The production of Corpus Christi, a 1997 play by U.S. playwright Terrence McNally, was greeted with protests by priests and the right-wing Golden Dawn movement during its run in Athens in October. The Greek-language staging was eventually cancelled earlier this month.
Greek Orthodox Bishop Seraphim of Piraeus launched a lawsuit against the production and called for charges of "insulting religion" and "malicious blasphemy."
As is permitted under Greek law, charges were laid without specifying who would be charged. Police were told Friday to identify who involved in the play could be summoned to stand trial. No trial date has been set.
If convicted, the actors and creative team face prison sentences of up to two years.
The play's director, Albanian-born Laertis Vasiliou, said prosecutors were misdirecting scarce resources by pursuing his cast, rather than trying to nab tax evaders who have plunged the country into ruin.
"What I see is that there are people who have robbed the country blind, who are not in jail, and the prosecutor turns against art," Vasiliou told Reuters.
Vasiliou said his production, while it has parallels with the story of Jesus, centres around a figure named Jacob who presides over a gay marriage.

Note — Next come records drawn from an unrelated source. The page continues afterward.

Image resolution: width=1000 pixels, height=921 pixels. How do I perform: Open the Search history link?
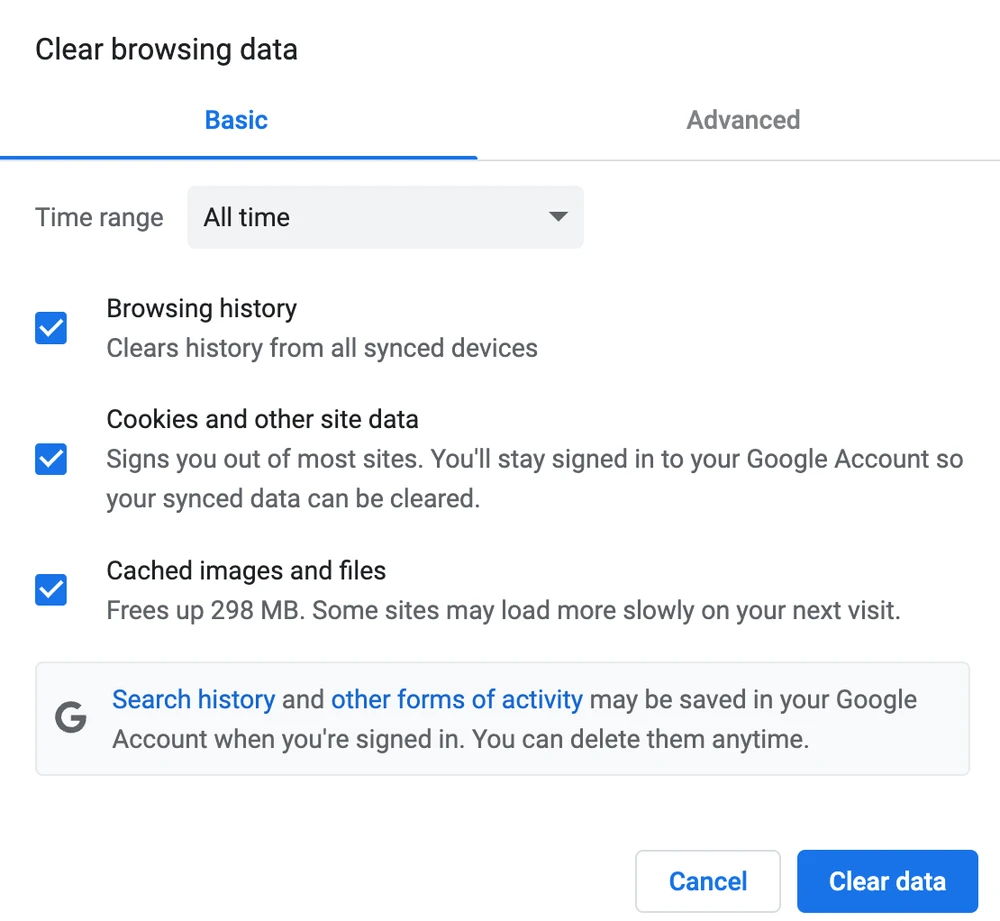(193, 699)
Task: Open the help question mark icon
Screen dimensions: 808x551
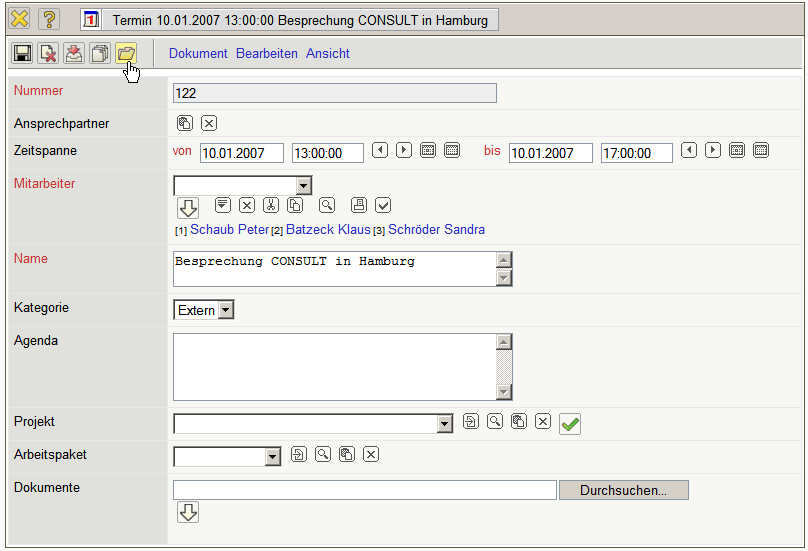Action: 49,19
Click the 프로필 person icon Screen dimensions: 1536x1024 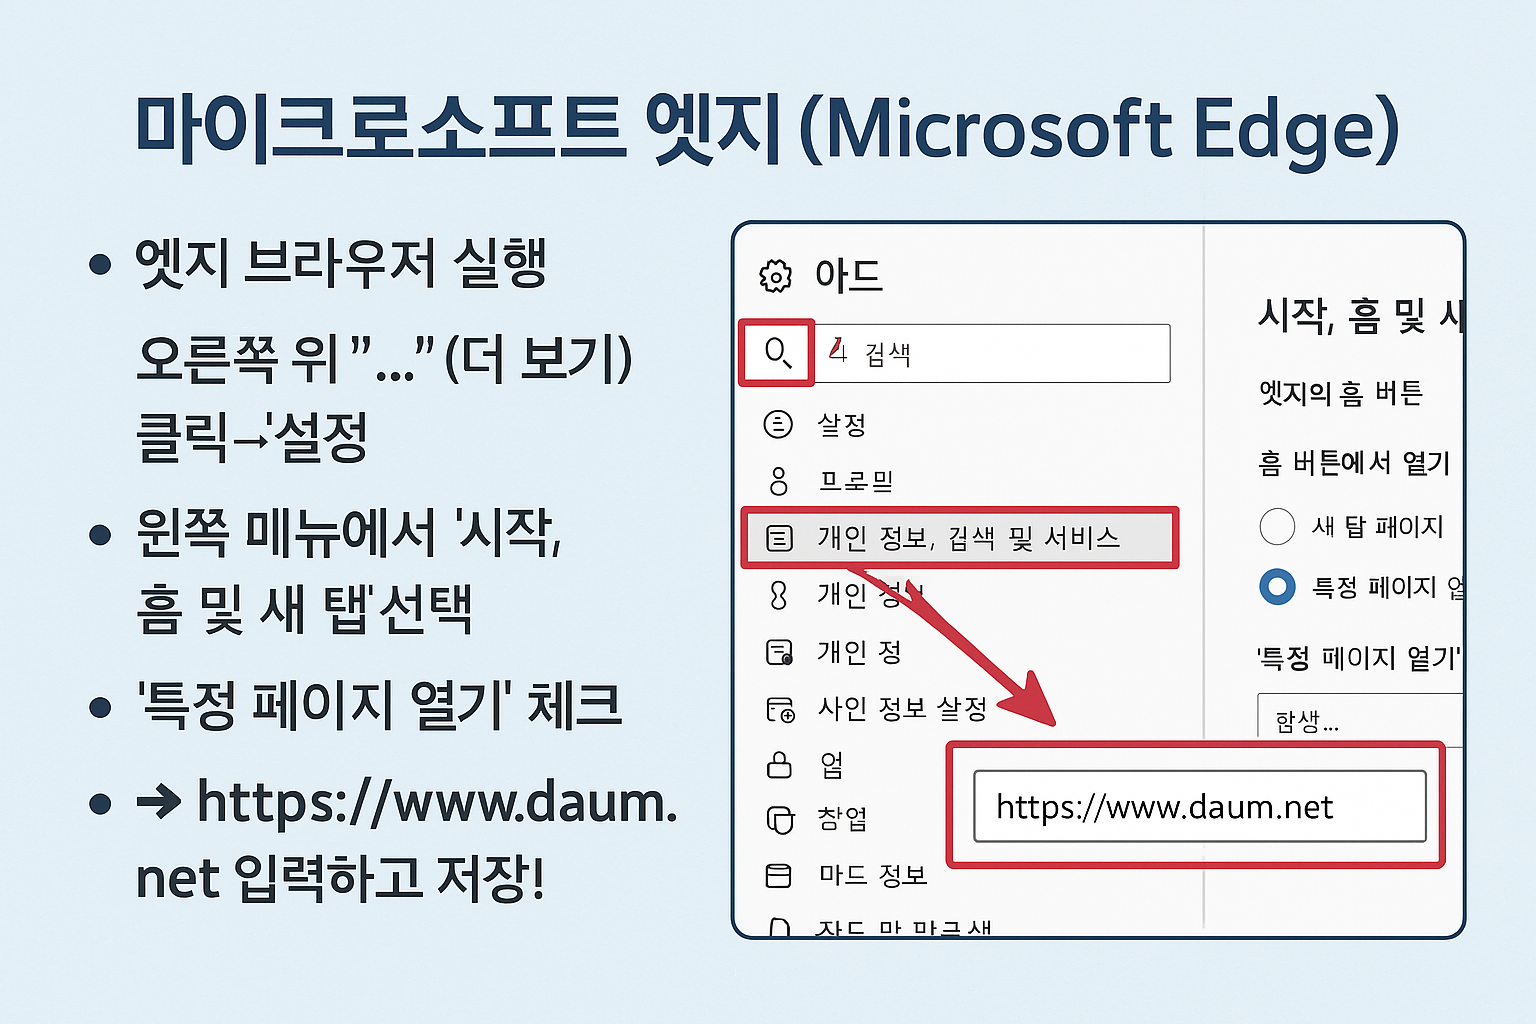[x=779, y=481]
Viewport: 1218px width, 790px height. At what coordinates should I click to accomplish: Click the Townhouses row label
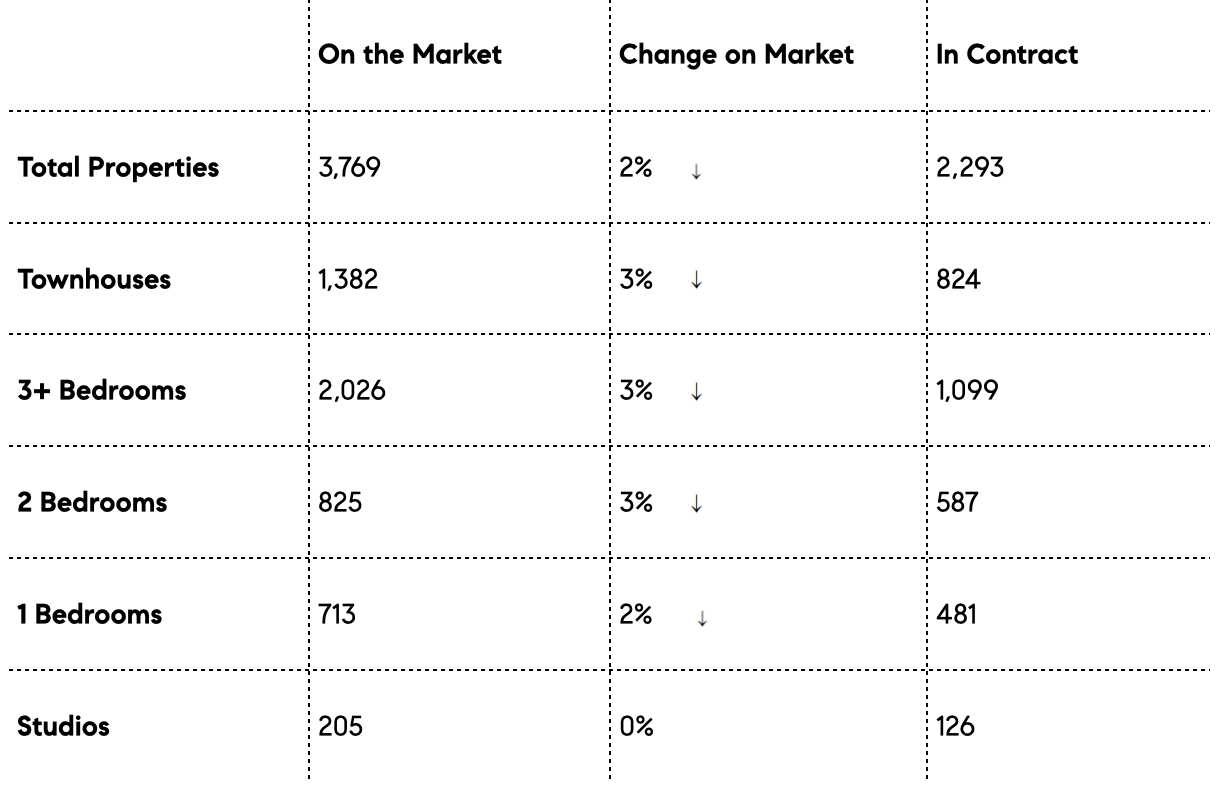[x=94, y=279]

One of the main themes of the work is corruption in the surrounding state.
Albanian director targeted
The attacks on the play, which faced weeks of protests before being shut down, centred heavily on the Albanian nationality of the director, according to BBC reporter Paul Mason.

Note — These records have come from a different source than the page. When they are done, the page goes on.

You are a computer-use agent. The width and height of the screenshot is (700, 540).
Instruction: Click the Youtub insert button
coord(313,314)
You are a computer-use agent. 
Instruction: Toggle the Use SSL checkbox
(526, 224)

Right-wing party Golden Dawn is against immigration and urges deportation of anyone who is not Greek-born, Mason said in a recent interview with CBC's Q cultural affairs show.
Party members often harass immigrants working in Greek markets, Mason said, adding that though the group has very low support among the Greek middle class, it has high support among the police.
Almost every production of Corpus Christi in the United States, including the 2010 revival, has been greeted with angry crowds hurling homophobic abuse in the name of religion, and the original L.A. run was greeted with protests and death threats.
Last month, Greek state television came under fire from the main opposition party and critics for editing a gay kiss out of a broadcast of the British period drama Downton Abbey.